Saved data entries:
--- start ---

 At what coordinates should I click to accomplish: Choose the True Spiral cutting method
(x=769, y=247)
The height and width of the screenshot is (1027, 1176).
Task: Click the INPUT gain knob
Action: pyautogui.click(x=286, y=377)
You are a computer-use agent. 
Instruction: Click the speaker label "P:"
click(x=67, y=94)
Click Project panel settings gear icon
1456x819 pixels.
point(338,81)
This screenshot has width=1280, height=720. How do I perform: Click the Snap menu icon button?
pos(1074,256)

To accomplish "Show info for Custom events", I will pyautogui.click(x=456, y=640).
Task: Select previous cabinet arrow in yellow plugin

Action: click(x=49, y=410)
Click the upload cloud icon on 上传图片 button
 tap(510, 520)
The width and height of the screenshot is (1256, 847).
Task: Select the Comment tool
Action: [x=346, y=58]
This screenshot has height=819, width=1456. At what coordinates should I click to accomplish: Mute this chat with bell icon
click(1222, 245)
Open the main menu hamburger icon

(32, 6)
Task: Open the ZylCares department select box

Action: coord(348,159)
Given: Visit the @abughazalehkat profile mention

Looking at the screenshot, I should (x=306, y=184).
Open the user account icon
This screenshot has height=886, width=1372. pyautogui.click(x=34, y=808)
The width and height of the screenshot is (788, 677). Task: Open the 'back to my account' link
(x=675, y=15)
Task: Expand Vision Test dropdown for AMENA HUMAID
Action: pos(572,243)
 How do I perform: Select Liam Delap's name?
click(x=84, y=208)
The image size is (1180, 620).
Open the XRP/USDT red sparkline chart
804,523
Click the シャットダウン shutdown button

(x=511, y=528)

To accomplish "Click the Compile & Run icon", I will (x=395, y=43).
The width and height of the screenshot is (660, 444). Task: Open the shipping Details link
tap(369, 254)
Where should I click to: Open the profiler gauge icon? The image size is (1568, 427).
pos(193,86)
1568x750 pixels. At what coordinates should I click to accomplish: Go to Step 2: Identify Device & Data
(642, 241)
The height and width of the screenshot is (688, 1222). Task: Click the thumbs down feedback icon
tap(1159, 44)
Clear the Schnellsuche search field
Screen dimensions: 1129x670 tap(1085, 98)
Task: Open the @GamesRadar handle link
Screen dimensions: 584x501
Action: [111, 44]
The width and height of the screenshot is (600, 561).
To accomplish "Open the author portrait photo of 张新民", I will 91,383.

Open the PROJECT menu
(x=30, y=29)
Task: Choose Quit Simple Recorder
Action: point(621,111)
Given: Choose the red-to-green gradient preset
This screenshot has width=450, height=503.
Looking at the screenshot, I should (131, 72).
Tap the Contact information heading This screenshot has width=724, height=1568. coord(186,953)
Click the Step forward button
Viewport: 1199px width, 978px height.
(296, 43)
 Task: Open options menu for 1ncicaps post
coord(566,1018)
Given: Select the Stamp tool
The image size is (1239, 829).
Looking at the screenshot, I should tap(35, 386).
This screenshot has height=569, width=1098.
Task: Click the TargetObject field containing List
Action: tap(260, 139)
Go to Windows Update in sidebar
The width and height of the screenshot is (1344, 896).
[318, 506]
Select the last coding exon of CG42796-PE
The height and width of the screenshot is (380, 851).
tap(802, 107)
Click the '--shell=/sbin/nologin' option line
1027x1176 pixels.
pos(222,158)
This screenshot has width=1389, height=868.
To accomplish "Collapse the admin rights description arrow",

--- end ---

Please pull out each line of the listing above that contains the word "will", and copy every such line in full.

To accomplish "Show info for Custom events", I will pyautogui.click(x=456, y=640).
To accomplish "Click the Compile & Run icon", I will (x=395, y=43).
To accomplish "Open the author portrait photo of 张新民", I will 91,383.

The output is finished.